Harold Wanless, Geology Chair at the University of Miami, criticizes the Intergovernmental Panel on Climate Change for underestimating the effects of climate change because they use only peer-reviewed materials published more than three years previously and need to come to a consensus based on them. With only 44% of Miami-Dade County higher than six feet above sea level, Wanless realizes that not all of south Florida can be protected against expected sea-level rise. In addition to affecting Florida, projected sea level rise will be disastrous for Vietnam, Bangladesh (where India maintains a barrier against future refugees), Lower Manhattan, and many islands.

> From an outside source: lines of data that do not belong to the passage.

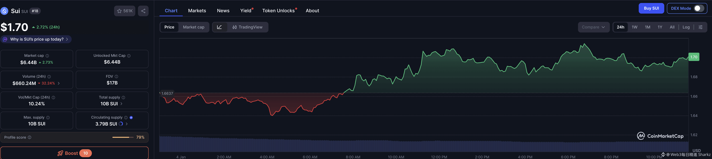Open the Compare dropdown
This screenshot has width=712, height=159.
[x=593, y=27]
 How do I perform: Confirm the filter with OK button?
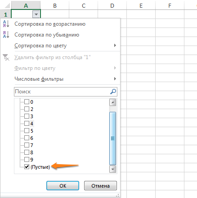point(63,186)
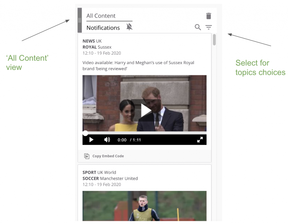Click the panel drag handle grip
Image resolution: width=288 pixels, height=224 pixels.
coord(80,20)
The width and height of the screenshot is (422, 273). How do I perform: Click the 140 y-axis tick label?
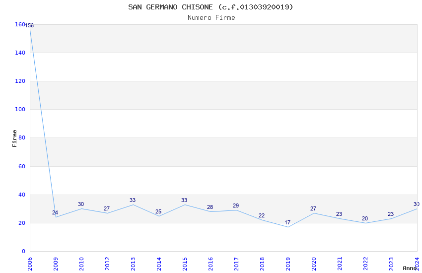coord(20,53)
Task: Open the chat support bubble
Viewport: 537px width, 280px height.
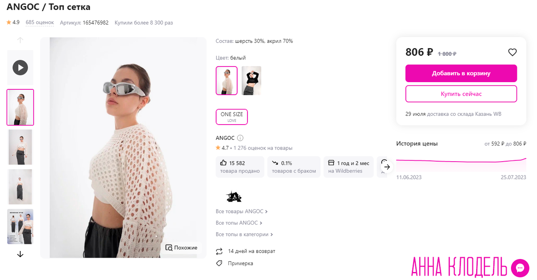Action: [520, 268]
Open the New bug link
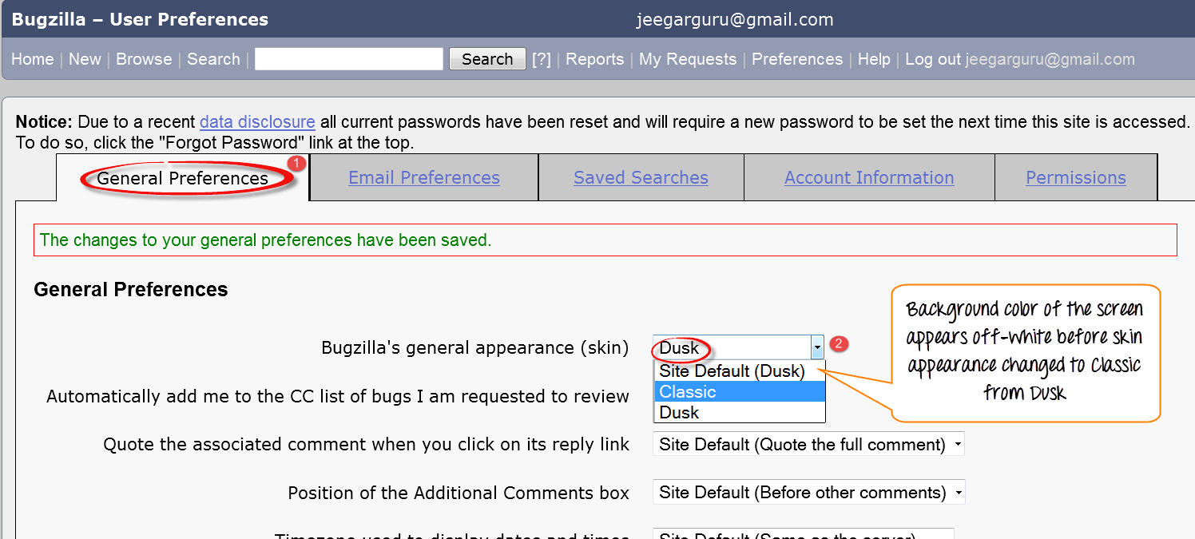This screenshot has height=539, width=1195. (x=85, y=59)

Although many of the changes that Jamail describes are now part of our daily news, it is even more sobering to encounter them all together in one book, and described by the experts who have been keeping track of them. The situation he describes is a source of frustration for Jamail. He cites articles recalling that in 1965 President Lyndon Johnson was warned of the risks of increased carbon dioxide emissions, and that a 2oC temperature increase above pre-industrial levels would reduce the Amazon rainforest by 40%. He sees the Paris Accord as “just the latest instance of governments failing to respond to the fact that we are dealing with the single largest existential crisis humanity has ever faced.”

It should then come as no surprise that at the end of his book Jamail returns to his beloved Denali to compose a very personal conclusion from what he has learned and shared with his readers. He recalls how the ill effects of cockiness in his first attempt to ascend Aconcagua, the highest mountain in the Western Hemisphere, taught him the importance of respect for nature, the lack of which he feels “is leading us to our own destruction.” “By desecrating the biosphere . . . we are setting ourselves up for what I believe will ultimately be our own extinction,” he writes. “This is the direct result of our inability to understand our part in the natural world. We live in a world where we are acidifying the oceans, where there will be few places cold enough to support year-round ice, where all the current coastlines will be underwater, and where droughts, wildfires, floods, storms, and extreme weather are already becoming the new normal. ...There is no removing the heat we have introduced into the oceans, nor the 40 billion tons of carbon dioxide we pump into the atmosphere every single year. There may be no changing what is happening, and far worse things are coming.”

Writing this reflects Jamail’s feelings for a planet that he feels is dying. He quotes Stephen Jenkinson that the appropriate response is grief rather than its “great enemy” hope. Grief, to him, is “a way to honor what we are losing. ...Writing this book is my attempt to bear witness to what we have done to the Earth. I want to make my own amends to the Earth in the precious time we have left. . . .,” he writes. “Each of us must now find our own honest, natural response to the conditions we have brought upon ourselves.” He lauds those who have devoted their lives to protecting the part of Earth closest to their hearts, with a sense of obligation rather than a sense of right. Jamail finds his “deepest conviction and connection to the Earth by communing with the mountains.”